Supplied text:
━━━━━━━━━━━━━━━━━━━━

If caused by, say, someone pressing a button, be sure that the interrupt itself, and the vector-generating logic, don't violate the processor's set-up and hold times.

However, in computer systems most things do happen synchronously. If you're reading a timer that operates from the CPU's clock, it is inherently synchronous to the code. From a metastability standpoint it's totally safe.

Bad design, though, can plague any electronic system. Every logic component takes time to propagate data; when a signal traverses many devices the delays can add up significantly. If the data then goes to a latch it's quite possible that the delays may cause the input to transition at the same time as the clock. Instant metastability.

Designers are pretty careful to avoid these situations, though. Do be wary of FPGAs and other components where the delays vary depending on how the software routes the device. In addition, when latching data or clocking a counter it's not hard to create a metastability problem by using the wrong clock edge. Pick the edge that gives the device time to settle before it's read.

What about analog inputs? Connect a 12 bit A/D converter to two 8 bit ports and we'd seem to have a similar problem: the analog data can wiggle all over, changing during the time we read the two ports.

However, there's no need for an input capture register because the converter itself generally includes a "sample and hold" block, which stores the analog signal while the A/D digitizes. Most A/Ds then store the digital value till we start the next conversion.

Other sorts of inputs we use all share this problem. Suppose a robot uses a 10 bit encoder to monitor the angular location of a wrist joint. As the wrist rotates the encoder sends back a binary code, 10 bits wide, representing the joint's current position. An 8 bit processor requires two distinct I/O instructions—two byte-wide reads—to get the data. No matter how fast the computer might be there's a finite time between the reads during which the encoder data may change.

The wrist is rotating. A "get_position" routine reads 0xff from the low part of the position data. Then, before the next instruction, the encoder rolls over to 0x100. "get_position" reads the high part of the data—now 0x1—and returns a position of 0x1ff, clearly in error and perhaps even impossible.

━━━━━━━━━━━━━━━━━━━━

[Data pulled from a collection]
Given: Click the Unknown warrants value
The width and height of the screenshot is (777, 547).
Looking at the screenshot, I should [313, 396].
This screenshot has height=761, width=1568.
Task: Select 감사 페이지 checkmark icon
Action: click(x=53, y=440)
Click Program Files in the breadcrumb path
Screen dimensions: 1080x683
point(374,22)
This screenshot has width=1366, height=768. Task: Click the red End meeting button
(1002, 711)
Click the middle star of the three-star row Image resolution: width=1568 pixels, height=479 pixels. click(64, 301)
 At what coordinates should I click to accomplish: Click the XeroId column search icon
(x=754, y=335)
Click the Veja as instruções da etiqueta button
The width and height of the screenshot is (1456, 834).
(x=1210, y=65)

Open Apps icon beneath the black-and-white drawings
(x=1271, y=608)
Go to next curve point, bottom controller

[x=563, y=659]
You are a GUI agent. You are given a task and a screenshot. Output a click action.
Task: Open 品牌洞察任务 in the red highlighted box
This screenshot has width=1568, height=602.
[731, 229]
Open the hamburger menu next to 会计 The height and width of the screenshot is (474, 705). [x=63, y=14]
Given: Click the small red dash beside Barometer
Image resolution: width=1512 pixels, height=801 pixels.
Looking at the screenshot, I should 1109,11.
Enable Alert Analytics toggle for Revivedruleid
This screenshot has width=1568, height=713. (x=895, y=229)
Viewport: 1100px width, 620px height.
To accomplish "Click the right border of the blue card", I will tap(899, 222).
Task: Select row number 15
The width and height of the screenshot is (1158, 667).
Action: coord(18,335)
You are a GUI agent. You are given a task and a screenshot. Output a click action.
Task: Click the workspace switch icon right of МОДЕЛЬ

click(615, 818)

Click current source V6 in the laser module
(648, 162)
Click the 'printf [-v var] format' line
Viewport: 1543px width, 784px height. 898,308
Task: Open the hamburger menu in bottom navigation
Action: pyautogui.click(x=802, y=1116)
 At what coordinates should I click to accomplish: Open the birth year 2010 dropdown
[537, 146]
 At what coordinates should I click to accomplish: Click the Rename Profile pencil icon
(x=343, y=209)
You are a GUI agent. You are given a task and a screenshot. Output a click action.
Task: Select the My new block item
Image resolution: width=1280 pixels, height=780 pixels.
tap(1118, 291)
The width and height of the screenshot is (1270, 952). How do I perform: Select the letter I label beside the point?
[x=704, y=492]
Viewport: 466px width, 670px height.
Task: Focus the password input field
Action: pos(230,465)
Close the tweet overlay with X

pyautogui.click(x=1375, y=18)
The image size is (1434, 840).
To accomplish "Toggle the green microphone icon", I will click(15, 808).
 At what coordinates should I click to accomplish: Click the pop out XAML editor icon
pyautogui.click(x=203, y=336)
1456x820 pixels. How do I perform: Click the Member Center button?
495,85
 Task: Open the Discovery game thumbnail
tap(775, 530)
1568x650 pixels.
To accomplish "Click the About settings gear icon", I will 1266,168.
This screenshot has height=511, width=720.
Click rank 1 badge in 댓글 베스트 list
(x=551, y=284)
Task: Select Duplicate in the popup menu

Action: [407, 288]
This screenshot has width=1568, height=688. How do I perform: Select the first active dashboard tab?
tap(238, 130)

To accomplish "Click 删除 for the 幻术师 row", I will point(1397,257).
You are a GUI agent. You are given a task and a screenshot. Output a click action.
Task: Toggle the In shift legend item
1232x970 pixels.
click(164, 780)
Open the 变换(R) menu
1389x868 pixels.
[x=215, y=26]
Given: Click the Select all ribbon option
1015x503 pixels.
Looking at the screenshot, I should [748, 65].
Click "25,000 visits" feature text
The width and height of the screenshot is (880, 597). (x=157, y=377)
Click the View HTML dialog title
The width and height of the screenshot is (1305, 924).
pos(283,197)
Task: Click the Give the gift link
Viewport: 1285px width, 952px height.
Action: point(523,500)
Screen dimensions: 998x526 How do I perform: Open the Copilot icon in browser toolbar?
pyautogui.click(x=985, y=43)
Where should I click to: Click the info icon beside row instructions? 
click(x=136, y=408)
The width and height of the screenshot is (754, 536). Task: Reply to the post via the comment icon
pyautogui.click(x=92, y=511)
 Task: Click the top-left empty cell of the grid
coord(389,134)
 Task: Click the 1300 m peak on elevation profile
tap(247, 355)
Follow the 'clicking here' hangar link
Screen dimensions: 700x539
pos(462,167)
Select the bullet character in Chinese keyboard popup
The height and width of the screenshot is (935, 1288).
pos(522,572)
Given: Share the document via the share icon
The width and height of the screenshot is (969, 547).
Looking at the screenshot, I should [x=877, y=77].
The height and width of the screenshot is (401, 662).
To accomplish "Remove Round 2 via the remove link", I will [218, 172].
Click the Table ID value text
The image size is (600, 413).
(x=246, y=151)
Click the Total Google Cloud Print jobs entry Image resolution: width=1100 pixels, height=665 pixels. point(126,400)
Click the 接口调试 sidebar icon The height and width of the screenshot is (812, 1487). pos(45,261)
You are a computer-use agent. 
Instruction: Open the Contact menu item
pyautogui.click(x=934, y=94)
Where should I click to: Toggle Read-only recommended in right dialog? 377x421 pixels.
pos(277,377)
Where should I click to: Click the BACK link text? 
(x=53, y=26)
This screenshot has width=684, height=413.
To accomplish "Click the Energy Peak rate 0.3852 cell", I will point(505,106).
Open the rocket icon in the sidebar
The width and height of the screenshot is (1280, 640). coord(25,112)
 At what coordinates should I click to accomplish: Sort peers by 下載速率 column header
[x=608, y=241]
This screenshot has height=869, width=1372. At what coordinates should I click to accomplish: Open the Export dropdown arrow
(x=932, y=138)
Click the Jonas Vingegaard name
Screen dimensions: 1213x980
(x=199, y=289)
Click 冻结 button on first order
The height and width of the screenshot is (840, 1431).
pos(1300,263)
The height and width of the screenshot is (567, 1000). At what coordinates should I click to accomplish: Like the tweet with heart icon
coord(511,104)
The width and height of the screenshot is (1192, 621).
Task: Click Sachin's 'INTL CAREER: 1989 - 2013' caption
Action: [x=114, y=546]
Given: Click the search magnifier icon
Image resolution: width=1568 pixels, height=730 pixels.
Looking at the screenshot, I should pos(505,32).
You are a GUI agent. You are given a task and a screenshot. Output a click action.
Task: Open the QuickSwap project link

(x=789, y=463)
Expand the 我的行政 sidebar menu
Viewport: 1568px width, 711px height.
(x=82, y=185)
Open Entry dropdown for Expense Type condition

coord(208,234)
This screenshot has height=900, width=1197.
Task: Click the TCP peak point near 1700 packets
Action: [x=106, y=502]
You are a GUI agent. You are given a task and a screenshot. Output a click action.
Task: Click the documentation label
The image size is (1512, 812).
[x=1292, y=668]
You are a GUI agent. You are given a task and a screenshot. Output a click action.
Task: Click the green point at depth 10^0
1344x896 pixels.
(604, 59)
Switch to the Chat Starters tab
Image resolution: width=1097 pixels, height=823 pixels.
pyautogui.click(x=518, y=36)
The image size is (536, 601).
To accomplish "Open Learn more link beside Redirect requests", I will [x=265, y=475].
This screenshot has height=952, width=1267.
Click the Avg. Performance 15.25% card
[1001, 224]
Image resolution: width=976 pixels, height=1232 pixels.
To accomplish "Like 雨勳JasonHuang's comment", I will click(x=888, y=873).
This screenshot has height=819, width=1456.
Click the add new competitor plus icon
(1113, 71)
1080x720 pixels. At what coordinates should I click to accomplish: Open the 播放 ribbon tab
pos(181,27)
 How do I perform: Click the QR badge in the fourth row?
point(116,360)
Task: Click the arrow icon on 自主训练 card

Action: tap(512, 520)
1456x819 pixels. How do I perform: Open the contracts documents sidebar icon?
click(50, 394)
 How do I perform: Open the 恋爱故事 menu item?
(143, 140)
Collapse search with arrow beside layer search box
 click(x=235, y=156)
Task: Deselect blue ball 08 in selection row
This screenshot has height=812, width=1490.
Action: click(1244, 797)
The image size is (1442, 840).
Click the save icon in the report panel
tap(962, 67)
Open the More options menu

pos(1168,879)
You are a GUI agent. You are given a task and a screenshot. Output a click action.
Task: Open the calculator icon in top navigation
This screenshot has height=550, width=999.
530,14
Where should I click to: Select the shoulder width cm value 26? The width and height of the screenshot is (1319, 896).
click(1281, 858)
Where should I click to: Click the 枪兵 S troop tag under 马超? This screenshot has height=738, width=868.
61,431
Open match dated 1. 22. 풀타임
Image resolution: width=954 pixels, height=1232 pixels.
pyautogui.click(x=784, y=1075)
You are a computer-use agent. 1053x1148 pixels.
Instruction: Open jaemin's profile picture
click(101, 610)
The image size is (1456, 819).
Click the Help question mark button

━━━━━━━━━━━━━━━━━━━━

Requirement: Reproduce the metastability passage above in full, word for word.

Exercise solution:
If caused by, say, someone pressing a button, be sure that the interrupt itself, and the vector-generating logic, don't violate the processor's set-up and hold times.

However, in computer systems most things do happen synchronously. If you're reading a timer that operates from the CPU's clock, it is inherently synchronous to the code. From a metastability standpoint it's totally safe.

Bad design, though, can plague any electronic system. Every logic component takes time to propagate data; when a signal traverses many devices the delays can add up significantly. If the data then goes to a latch it's quite possible that the delays may cause the input to transition at the same time as the clock. Instant metastability.

Designers are pretty careful to avoid these situations, though. Do be wary of FPGAs and other components where the delays vary depending on how the software routes the device. In addition, when latching data or clocking a counter it's not hard to create a metastability problem by using the wrong clock edge. Pick the edge that gives the device time to settle before it's read.

What about analog inputs? Connect a 12 bit A/D converter to two 8 bit ports and we'd seem to have a similar problem: the analog data can wiggle all over, changing during the time we read the two ports.

However, there's no need for an input capture register because the converter itself generally includes a "sample and hold" block, which stores the analog signal while the A/D digitizes. Most A/Ds then store the digital value till we start the next conversion.

Other sorts of inputs we use all share this problem. Suppose a robot uses a 10 bit encoder to monitor the angular location of a wrist joint. As the wrist rotates the encoder sends back a binary code, 10 bits wide, representing the joint's current position. An 8 bit processor requires two distinct I/O instructions—two byte-wide reads—to get the data. No matter how fast the computer might be there's a finite time between the reads during which the encoder data may change.

The wrist is rotating. A "get_position" routine reads 0xff from the low part of the position data. Then, before the next instruction, the encoder rolls over to 0x100. "get_position" reads the high part of the data—now 0x1—and returns a position of 0x1ff, clearly in error and perhaps even impossible.